**EXERCISE INSTRUCTIONS:** Gather every line of the records that contains the string "width", matching case exactly.

**RAW DATA:**
►
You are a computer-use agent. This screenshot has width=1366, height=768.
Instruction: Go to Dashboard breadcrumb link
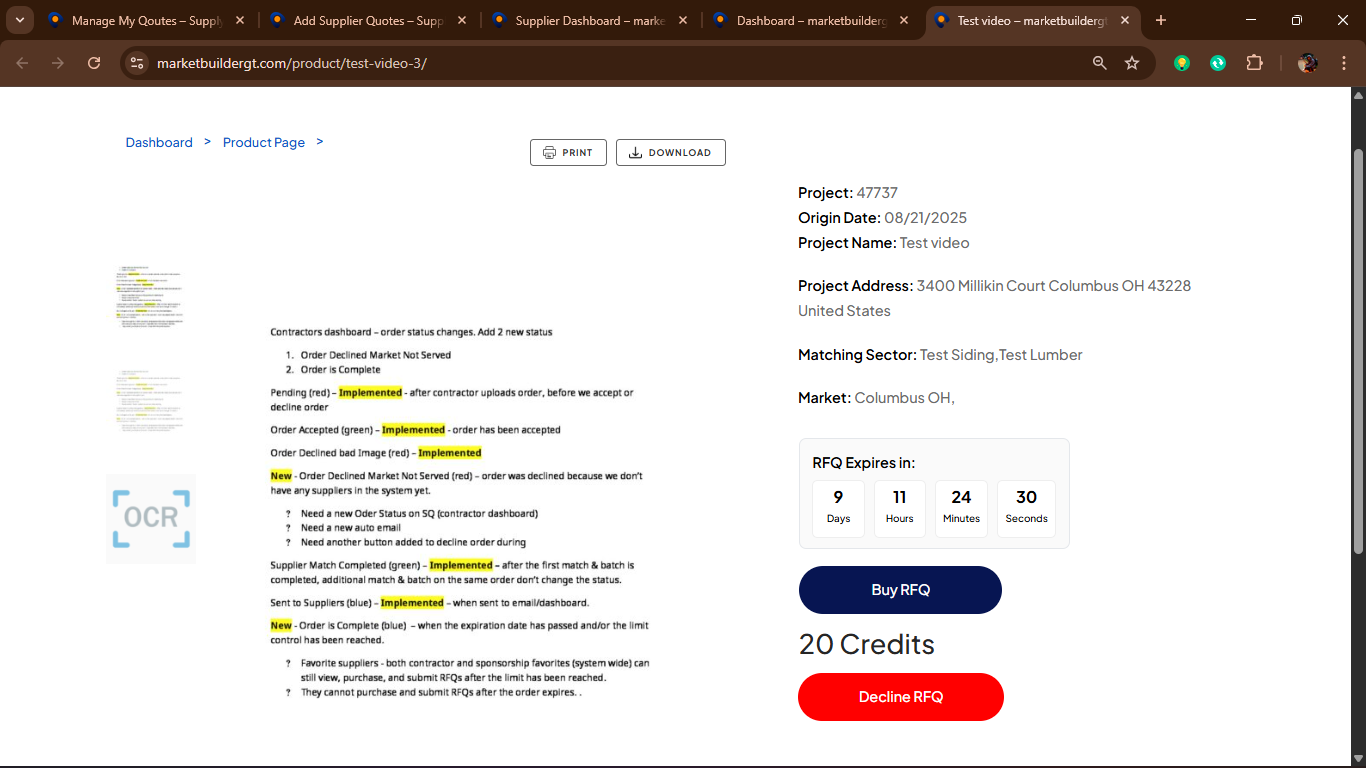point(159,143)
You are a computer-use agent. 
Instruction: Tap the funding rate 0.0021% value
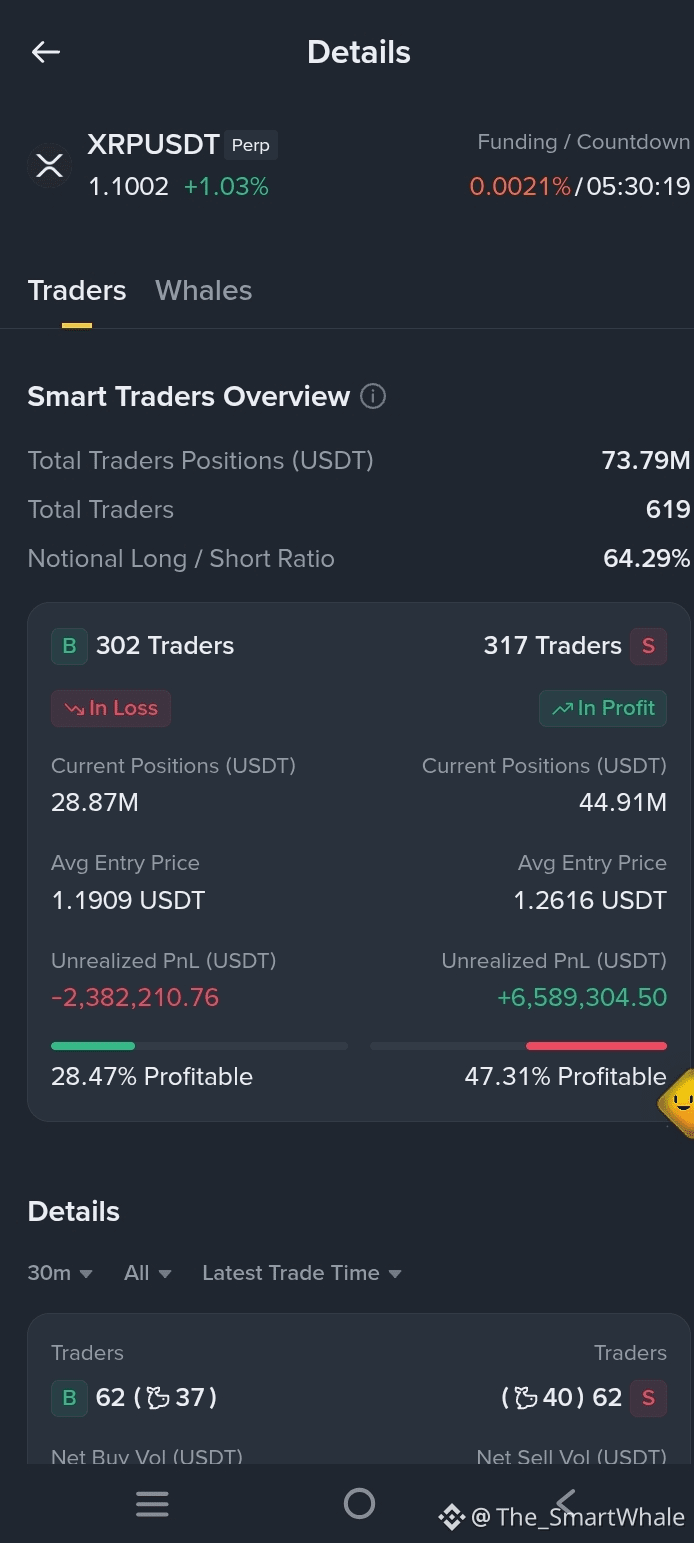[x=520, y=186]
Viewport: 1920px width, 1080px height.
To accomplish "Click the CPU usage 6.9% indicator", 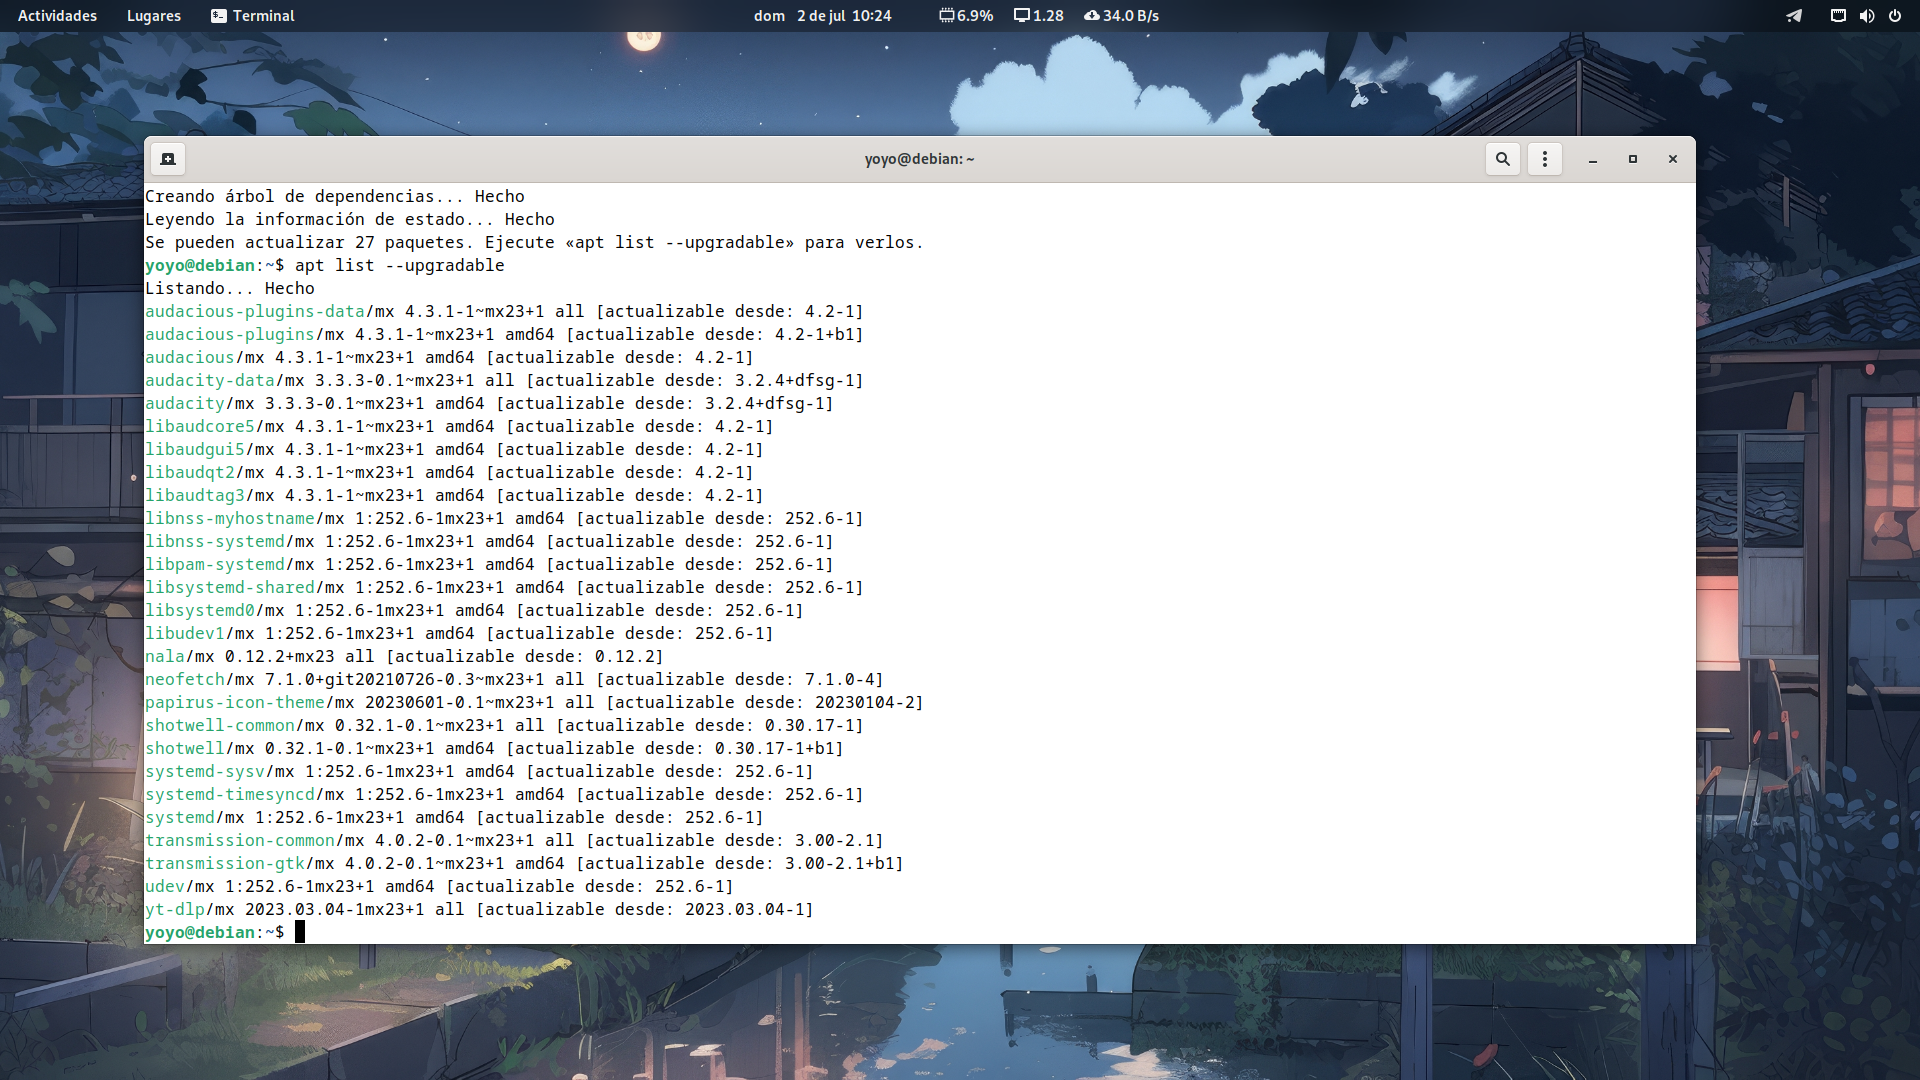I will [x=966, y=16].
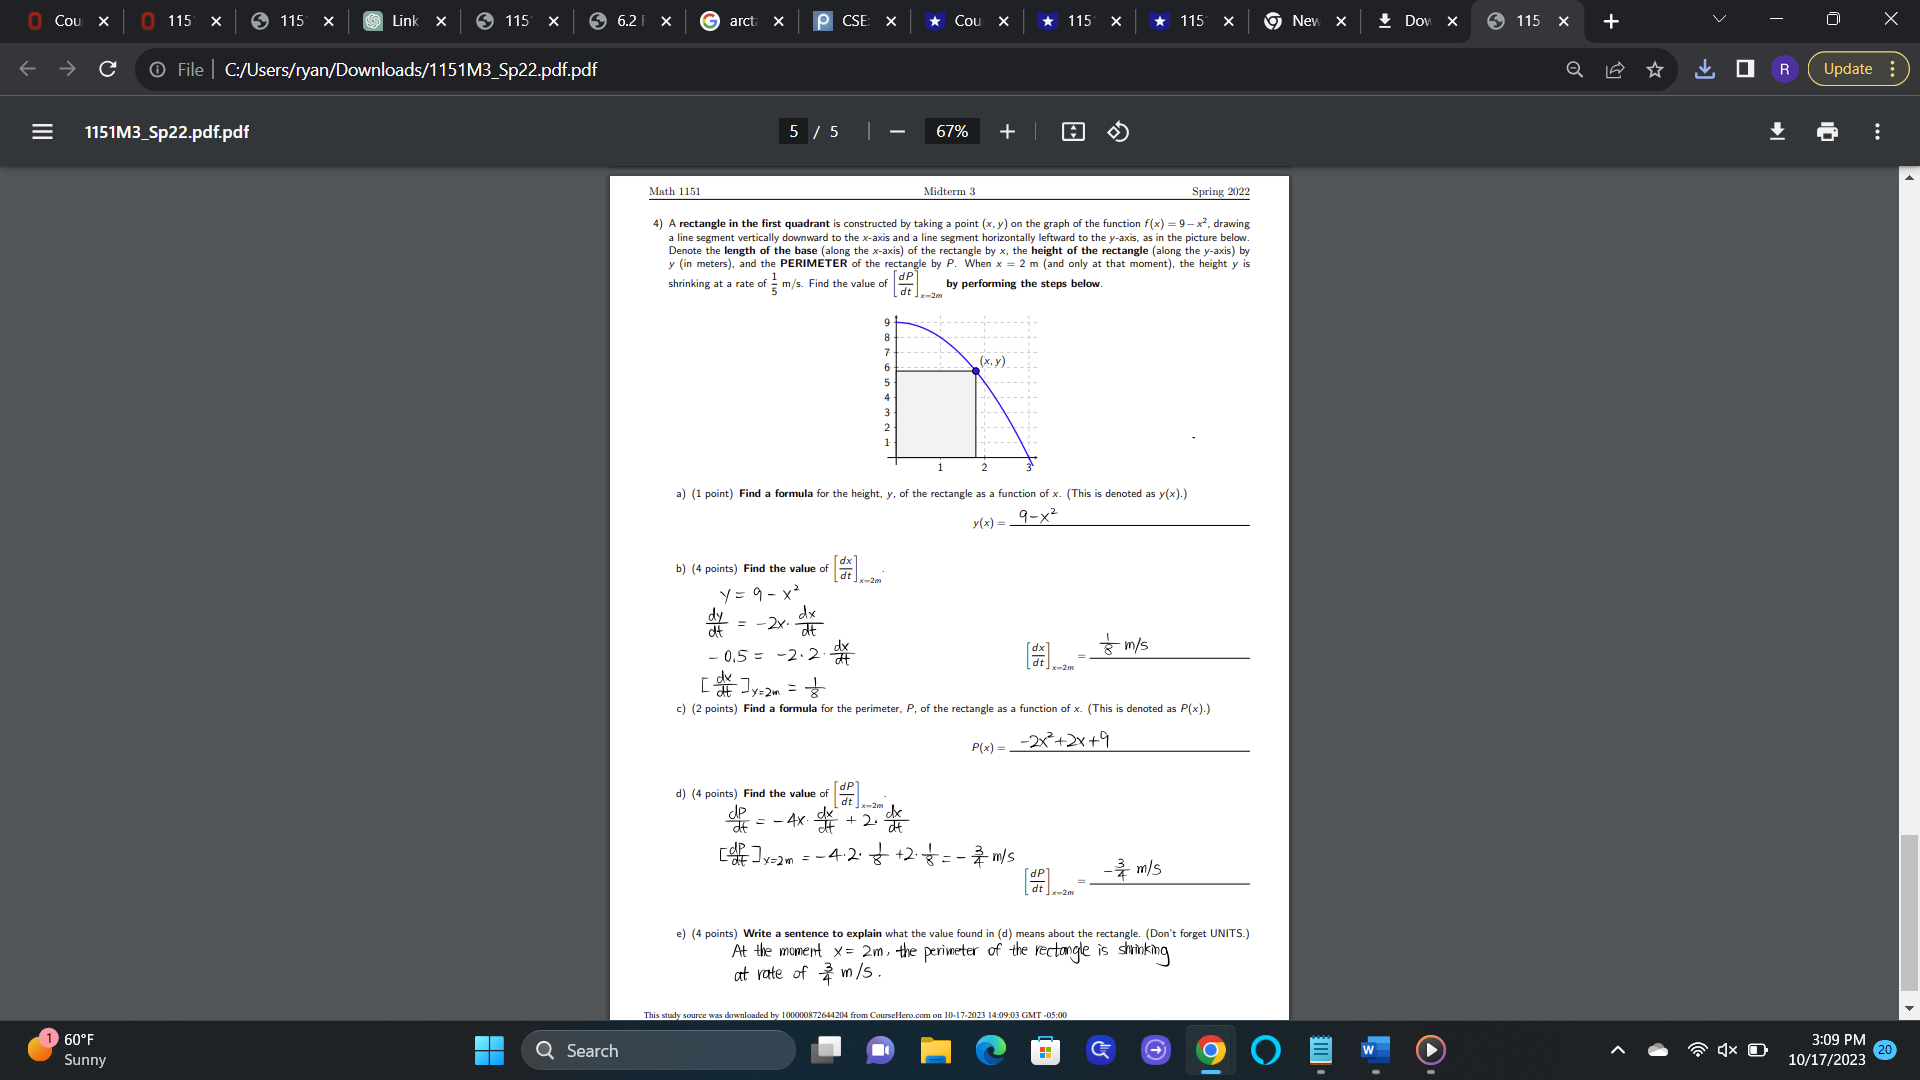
◄
**REPLY TO THE TASK:**
You are a computer-use agent. This screenshot has width=1366, height=768.
Viewport: 1920px width, 1080px height.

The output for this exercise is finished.